**Given problem 1:** In the Django Channels post, condense the paragraph that begins "Channels is a project from Django" into a shorter version that keeps its main facts.
**Given problem 2:** From the Django Channels post, return the stretch from "In 2016, Heroku" through "this is straightforward." word for word.

**Page:**
----

Django Channels, ASGI, and Heroku
This past week, to satisfy my urge to build something new, I’ve started putting together a project which has a real-time chat component, which means websockets. In a server-side JavaScript project, this is not something I’d think twice about: setting up a project with ws
or another similar library is easy. But I love Django’s ORM and I’ve got a pile of useful Python from Pinecast, and Django 3 was recently released with ASGI support, so I decided to play with Django Channels for the first time.
Channels is a project from Django that allows you to build applications which interact with the consumer over protocols other than HTTP. Simply put, it’s a first-party way to continue to use Django for your project, but expose services over protocols like websockets, server-sent events, or other APIs. Folks outside of the Python world do this regularly, and folks within the Python world are busy writing crazy tools with Tornado or Twisted or even raw sockets. Until Channels came out, building asynchronous apps on the web in Python meant giving up many of the niceties that popular frameworks like Django offered.
Heroku is — for better or worse — my choice of host for new projects. I’ve recently bemoaned Heroku’s lack of recent public-facing product features (thanks Salesforce). And frankly, the lack of any meaningful developer-facing changes is disheartening, but Heroku still remains the easiest way — in my opinion — to get a new project off the ground and scale it without breaking the bank (or going insane with AWS boilerplate, or betting on a new startup).
In 2016, Heroku blogged about Django Channels. They even released some sample code (now archived). However, that was built for a very old version of Django, and an old version of Channels, and quite honestly any sort of example code that old and unmaintained is almost certainly a bad idea to play with in production.
The following is a walkthrough of what I did to get things up and running.
Getting it up and running
The first thing to do was get the service up and running. I started my project on Django 3.0.3 and Channels 2.4.0. The first and most important step is to get things running locally, and this is straightforward.
Locally, I’m using a sqlite3 database, so aside from the obvious steps to get Channels installed, simply following the latest installation guides got python manage.py runserver
doing what it was supposed to be doing without any fuss.
The next step was getting the project running on Heroku. This is more challenging.
Deploying to Heroku
The article from 2016 recommends using Daphne. Daphne is a HTTP/websocket protocol server for ASGI, maintained by the Django Project. Though it’s seemingly well-maintained, numerous posts online indicate that it’s not very fast (taking seconds to load a route that would otherwise load almost instantly with gunicorn/WSGI).
Some basic research indicates that there are three choices: Daphne, Uvicorn, and Hypercorn (beta). Uvicorn is the only non-Daphne “stable” choice, and it’s based on the same underpinnings as Node’s event loop, so I’m reassured that it’s probably fast.
The biggest change to switch from WSGI to ASGI (gunicorn to uvicorn) is to install the latter in your Pipfile
and change your Procfile
to use the new server.
Two things stuck out:
uvicorn
doesn’t pull from$PORT
. You must specify--port $PORT
or it won’t boot. I specified--host 0.0.0.0
while I was at it just in case, but it might be required.uvicorn
doesn’t have an equivalent to--max-requests-jitter
ingunicorn
.--max-requests
ingunicorn
allows you to restart a worker after some number of requests, and this is available inuvicorn
as--limit-max-requests
. Without the jitter option, though, you potentially set yourself up for thundering herds of server reboots. That’s not a problem for a project with no traffic (like mine), but I couldn’t for instance deploy it to Pinecast in its current state. This is perhaps a good open source contribution that I could make in the coming weeks.

----

**Recorded information:**
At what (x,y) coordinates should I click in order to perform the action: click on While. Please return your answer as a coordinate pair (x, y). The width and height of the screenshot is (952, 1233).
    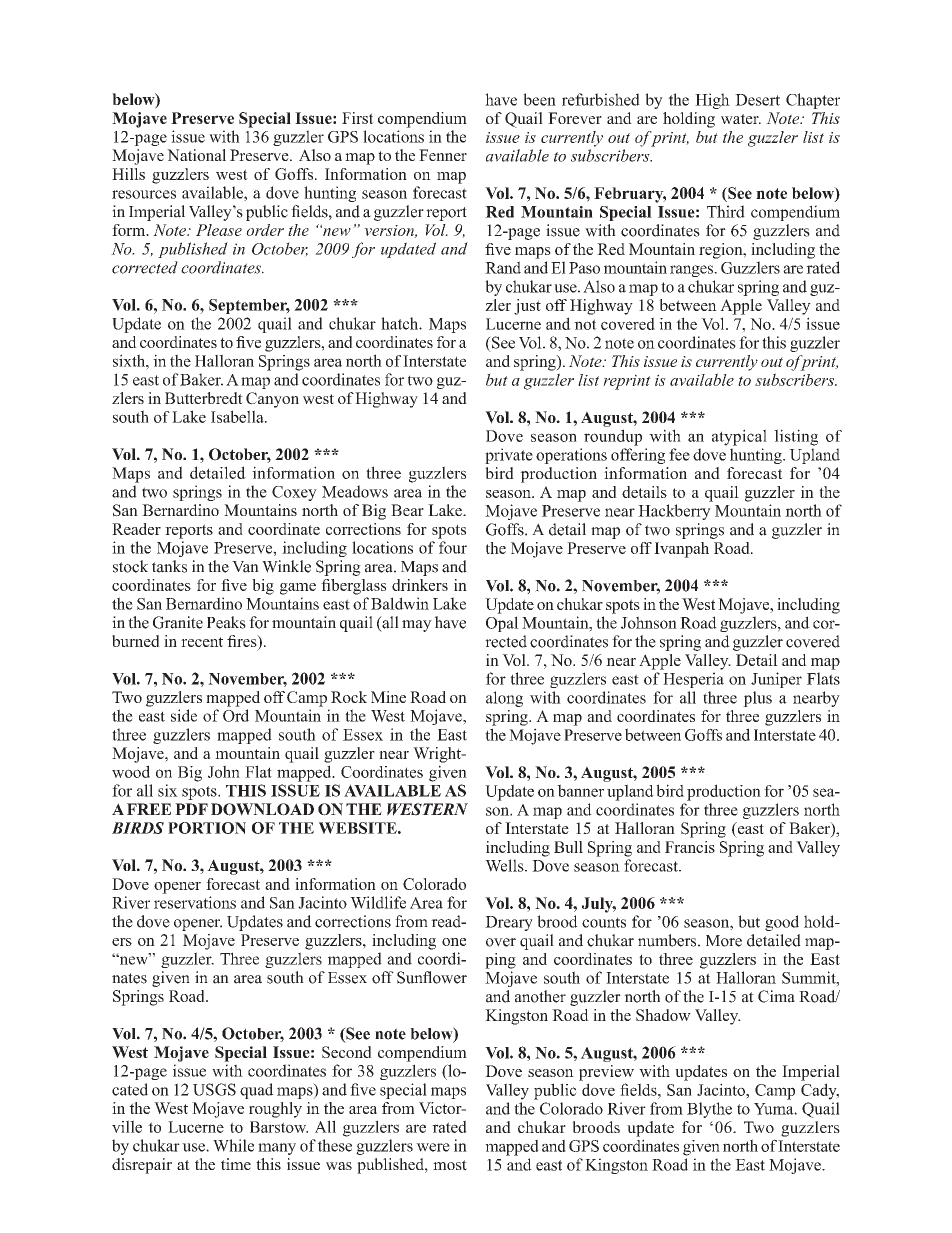
    Looking at the image, I should click on (233, 1145).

----

**Full solution 1:** Channels is a first-party Django project for building applications that communicate with the consumer over protocols other than HTTP, such as websockets, server-sent events, or other APIs, while still using Django. Developers outside Python do this routinely, while those inside Python have been building elaborate tools with Tornado, Twisted, or raw sockets. Before Channels, asynchronous web apps in Python meant losing the conveniences of frameworks like Django.

**Full solution 2:**
In 2016, Heroku blogged about Django Channels. They even released some sample code (now archived). However, that was built for a very old version of Django, and an old version of Channels, and quite honestly any sort of example code that old and unmaintained is almost certainly a bad idea to play with in production.
The following is a walkthrough of what I did to get things up and running.
Getting it up and running
The first thing to do was get the service up and running. I started my project on Django 3.0.3 and Channels 2.4.0. The first and most important step is to get things running locally, and this is straightforward.